*WHAT IS REQUIRED*: From the records below, transcribe exactly the lines that begin at the line with "Screen dimensions: 1253x662" and end at the line with "the pencil icon", both included.

*DATA UNDER STUDY*:
· · · · · · ·

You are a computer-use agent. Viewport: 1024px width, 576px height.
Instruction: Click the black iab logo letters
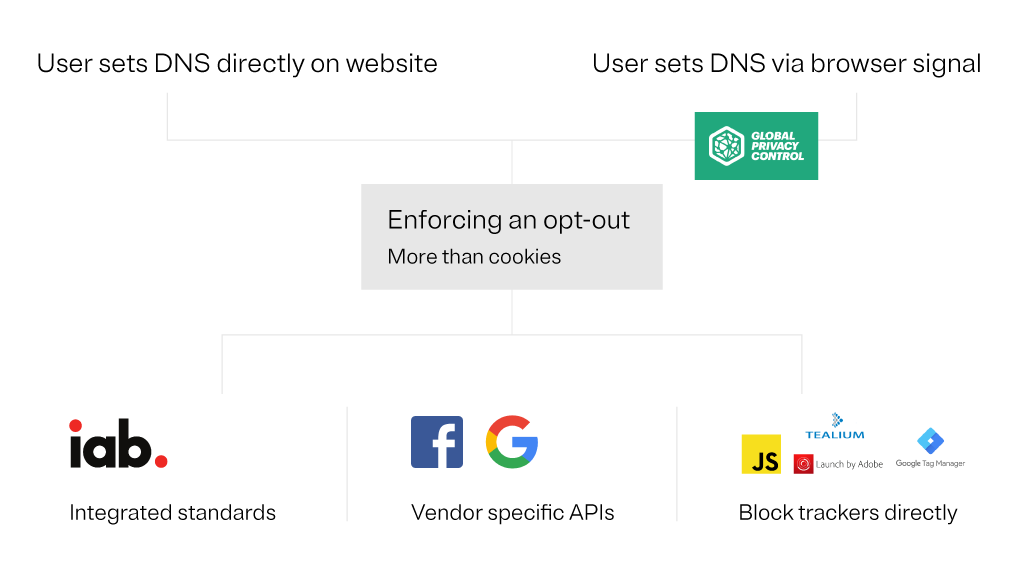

· · · · · · ·

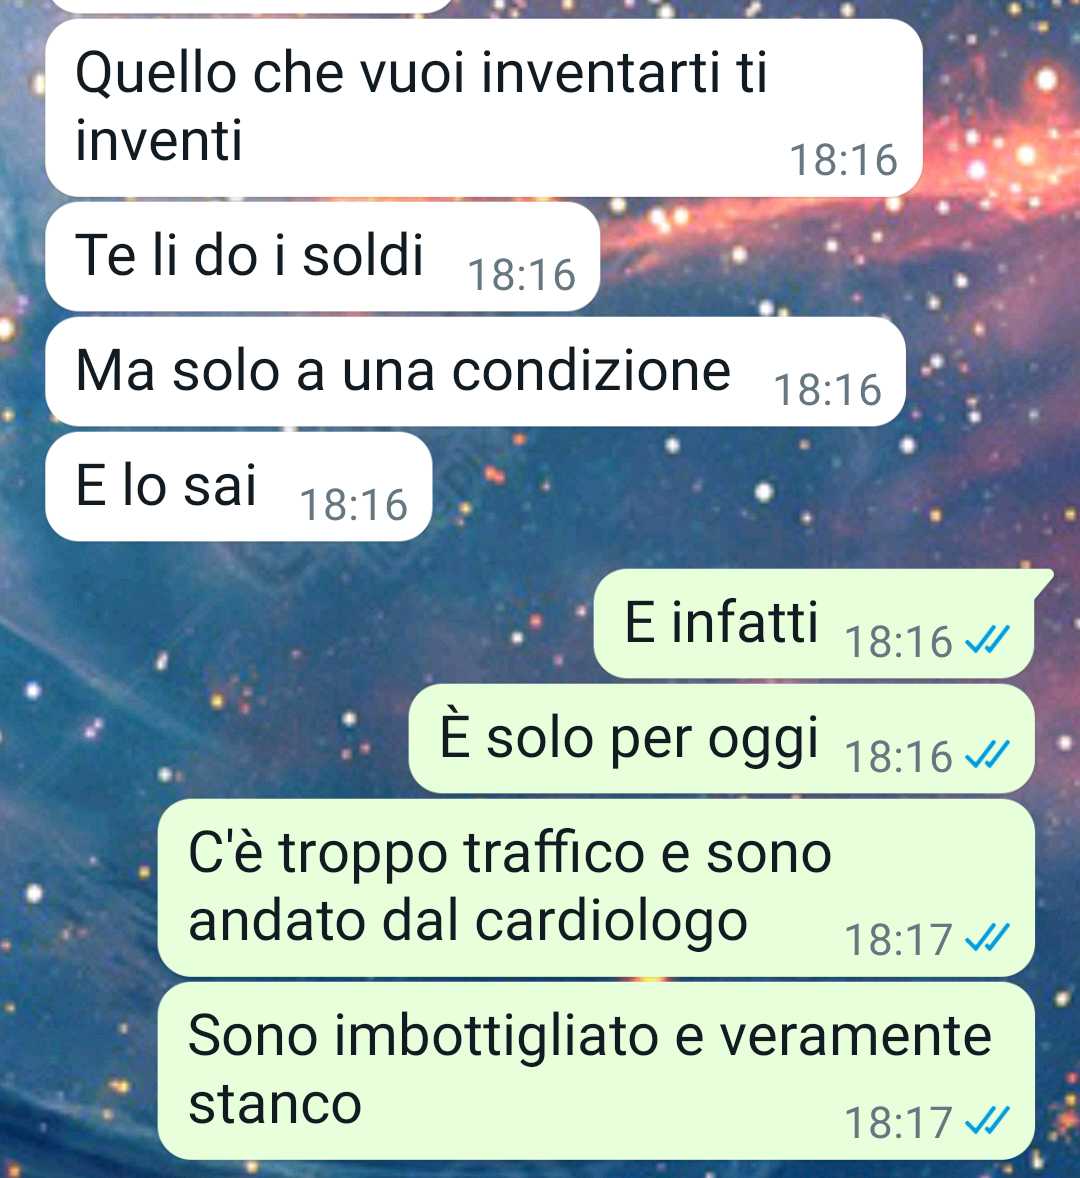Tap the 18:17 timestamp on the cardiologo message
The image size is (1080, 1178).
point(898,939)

· · · · · · ·

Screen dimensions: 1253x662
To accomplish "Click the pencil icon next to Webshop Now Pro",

· · · · · · ·

*RESPONSE TO THE EXERCISE*:
Screen dimensions: 1253x662
To accomplish "Click the pencil icon next to Webshop Now Pro",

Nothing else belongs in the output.